Obama gives student loans the axe
The $85-billion U.S. college student loan business reeled Thursday from a proposal in President Barack Obama’s 2010 federal budget that would axe the giant federally guaranteed student loan program.
In a major shift that severely undercut shares in top student lender Sallie Mae, Obama’s budget outline called for moving most student lending into the direct-loan program run by the U.S. Education Department.
The proposal is subject to review by Congress and possible changes. If adopted, the White House said it would save taxpayers more than $4 billion a year and end "entitlements for financial institutions that lend to students."
The president’s plan sets up a clash between congressional Democrats, who praised it, and private-sector student lenders, once a powerful Washington, D.C., lobbying force brought low in recent years by scandal and the financial crisis.
Sallie Mae Chief Executive Al Lord said in a statement that the Virginia-based company would "continue to work with the administration and Congress."
Shares in Sallie Mae, known formally as SLM Corp, were down 37% at $5.30 in afternoon trading on the New York Stock Exchange, while Student Loan Corp, a major lender tied to Citigroup, was down 24% at $40.22.
Stocks of for-profit education providers were also down. ITT Education was off 8% at $108.03, DeVry Inc was off 5% at $50.77, while Apollo Group was down nearly 2% at $74.43.
Obama’s budget proposal for fiscal 2010, which begins on Oct. 1, forecasts a huge deficit of $1.75 trillion and sets ambitious goals for reforming healthcare, stabilizing the economy and raising taxes on the wealthy.
The student loan proposal does not set a clear timetable for phasing out the Federal Family Education Loan Program, or FFELP, the foundation of student lending for decades.
"Investors may have to await release of a more comprehensive budget document in late March or early April for more detail," said Charles Gabriel, a managing director at Washington-based consultants Capital Alpha Partners paperless payday loans.
But the proposal brings to a head years of criticism that the FFELP is too expensive, provides lenders with excessive subsidies, and ties higher education funding too closely to the unpredictable ups and downs of Wall Street.
FFELP lenders have replied that for years they have provided affordable loans to millions of students and offered them other services unavailable elsewhere.
"Even though the budget plan does not necessarily spell (the) beginning of the end for the federal student loan programs, it does portend a tough, potentially uphill struggle for the industry and FFELP community," Gabriel said.

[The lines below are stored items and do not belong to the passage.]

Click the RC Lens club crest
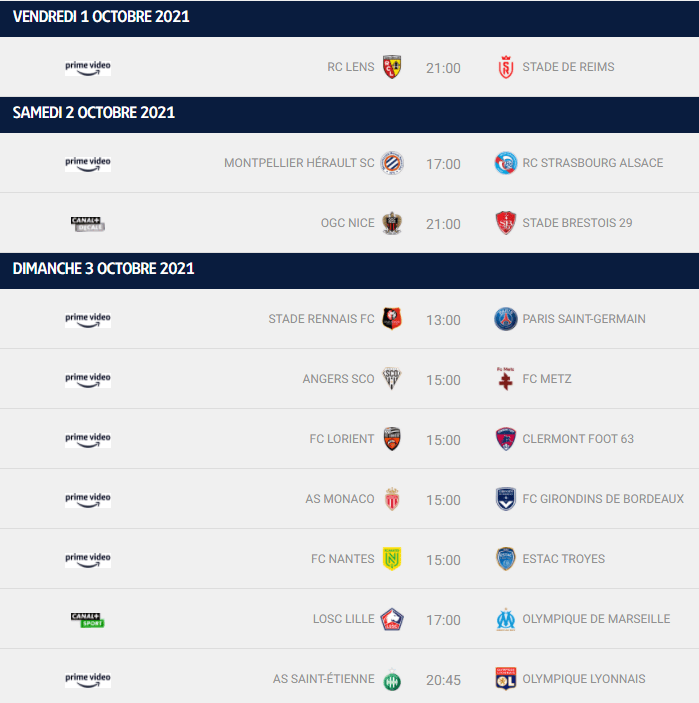[392, 67]
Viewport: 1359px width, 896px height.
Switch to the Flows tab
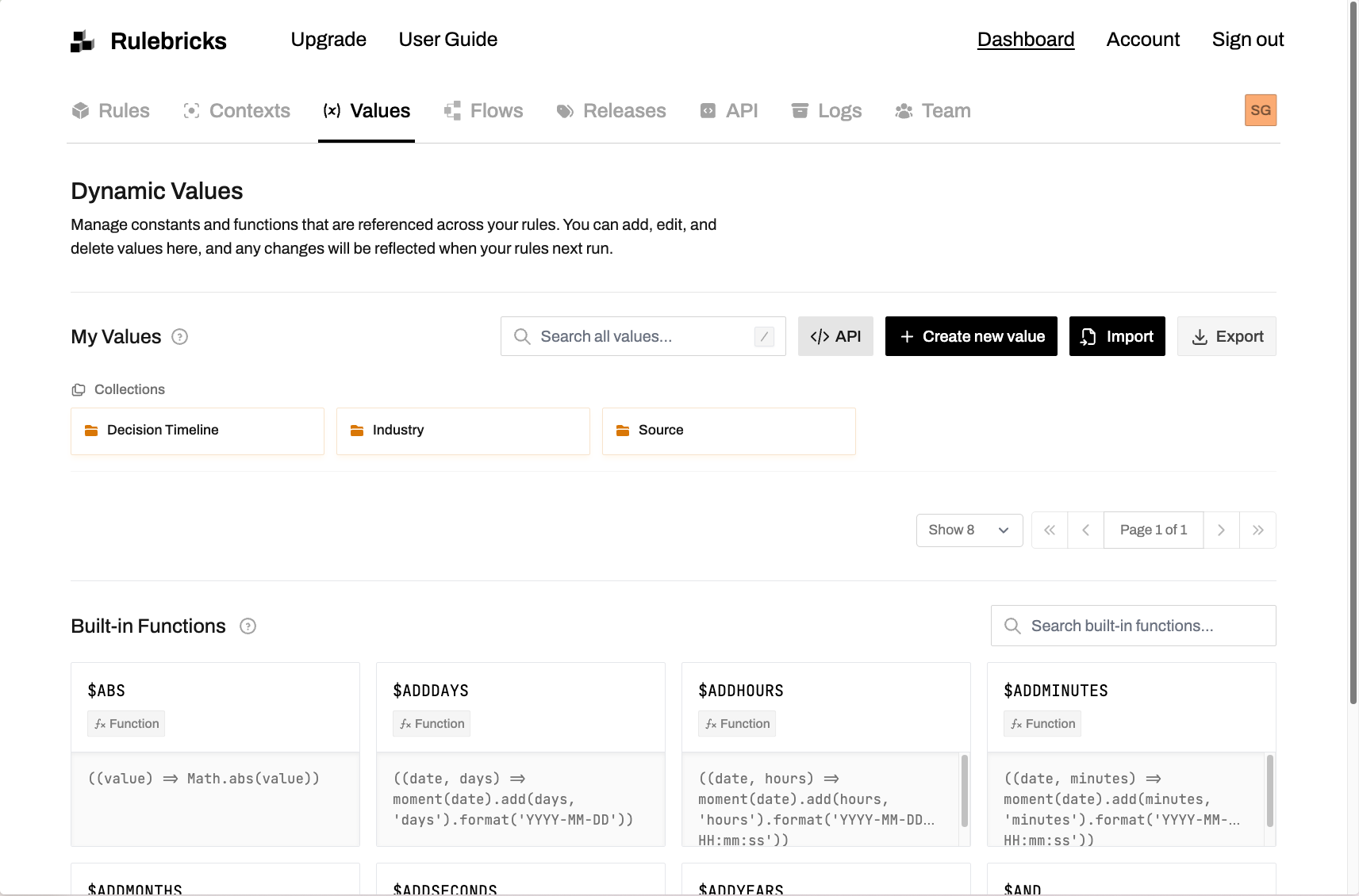484,111
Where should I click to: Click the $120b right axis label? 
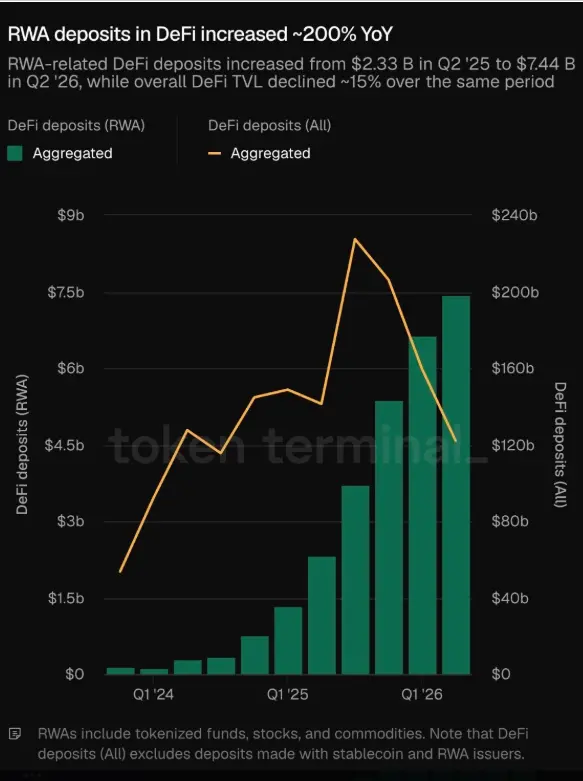point(513,445)
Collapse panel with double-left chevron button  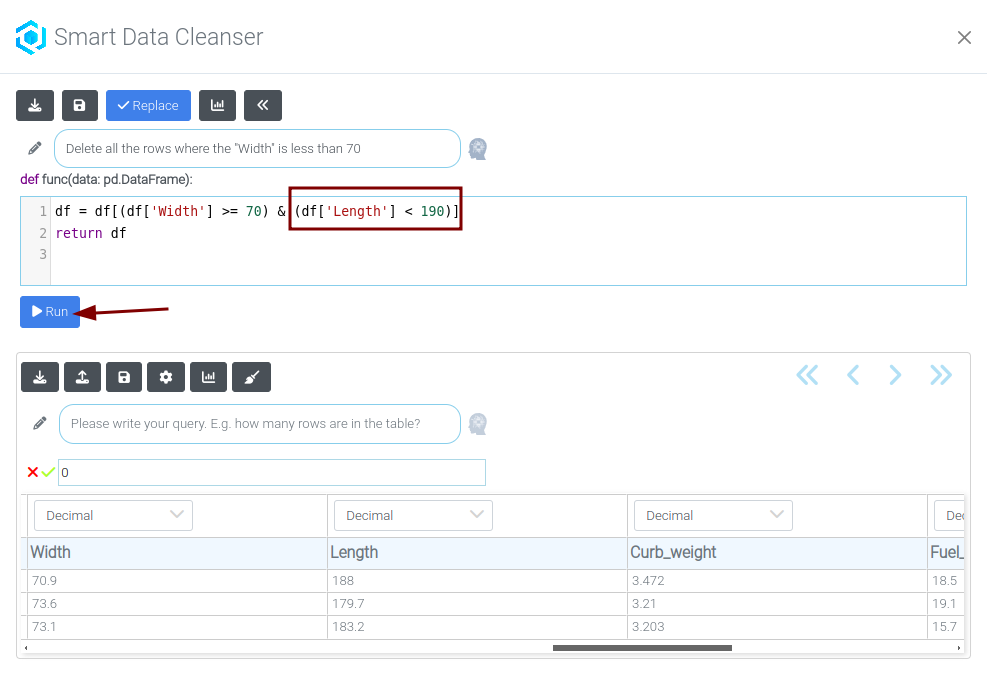coord(262,105)
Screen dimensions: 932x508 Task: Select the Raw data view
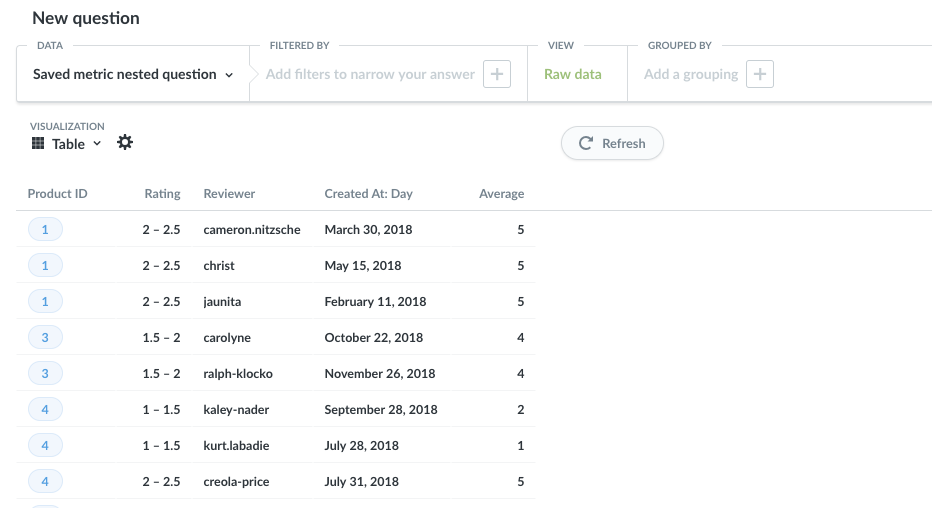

Student lenders will be hard-pressed to push back against the proposal with alternatives if the Congressional Budget Office backs the multiyear budget savings the administration claims could be achieved by killing the FFELP, he said.
California Democratic Rep. George Miller, chairman of the House education committee, praised the president’s proposal, calling it "a solid plan to make federal student loans more reliable, while saving taxpayers billions of dollars."
Besides Sallie Mae and Citigroup, (C, Fortune 500) other big student lenders have been JPMorgan Chase (JPM, Fortune 500) and Bank of America (BAC, Fortune 500).
Some lenders have pulled back from student loans, where profits have thinned due to cuts in federal lender subsidies, while a deep credit crunch has resulted in massive taxpayer bailouts for major banks. The government began intervening in the student loan market last year to ensure availability of financing for college students.